**WHAT YOU HAVE TO DO:** Take every line from the data that has the word "computer" in it.

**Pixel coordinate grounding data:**
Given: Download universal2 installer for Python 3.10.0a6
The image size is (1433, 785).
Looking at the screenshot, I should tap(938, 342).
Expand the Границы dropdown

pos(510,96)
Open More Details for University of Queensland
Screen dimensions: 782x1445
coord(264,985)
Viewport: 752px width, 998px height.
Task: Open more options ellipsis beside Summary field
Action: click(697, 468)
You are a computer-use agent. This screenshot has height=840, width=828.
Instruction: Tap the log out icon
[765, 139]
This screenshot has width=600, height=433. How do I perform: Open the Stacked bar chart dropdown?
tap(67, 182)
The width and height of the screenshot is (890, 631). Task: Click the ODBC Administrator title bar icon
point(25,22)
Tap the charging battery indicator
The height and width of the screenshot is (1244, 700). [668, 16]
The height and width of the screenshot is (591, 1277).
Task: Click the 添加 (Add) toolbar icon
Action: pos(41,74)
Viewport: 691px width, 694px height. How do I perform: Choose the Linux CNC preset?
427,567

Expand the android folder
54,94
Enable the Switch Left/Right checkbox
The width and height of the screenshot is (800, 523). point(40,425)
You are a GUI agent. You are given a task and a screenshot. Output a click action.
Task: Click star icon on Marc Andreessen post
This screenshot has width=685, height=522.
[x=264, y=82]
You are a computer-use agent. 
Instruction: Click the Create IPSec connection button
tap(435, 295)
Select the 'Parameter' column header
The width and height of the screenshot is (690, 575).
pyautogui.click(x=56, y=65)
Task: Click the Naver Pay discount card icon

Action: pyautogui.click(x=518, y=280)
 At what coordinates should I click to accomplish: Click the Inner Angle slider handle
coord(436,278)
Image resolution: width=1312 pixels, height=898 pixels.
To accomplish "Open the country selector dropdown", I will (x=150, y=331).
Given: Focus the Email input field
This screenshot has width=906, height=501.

**ANSWER TO THIS PROBLEM:**
You are a computer-use agent. This screenshot has height=840, width=828.
You are a computer-use agent. 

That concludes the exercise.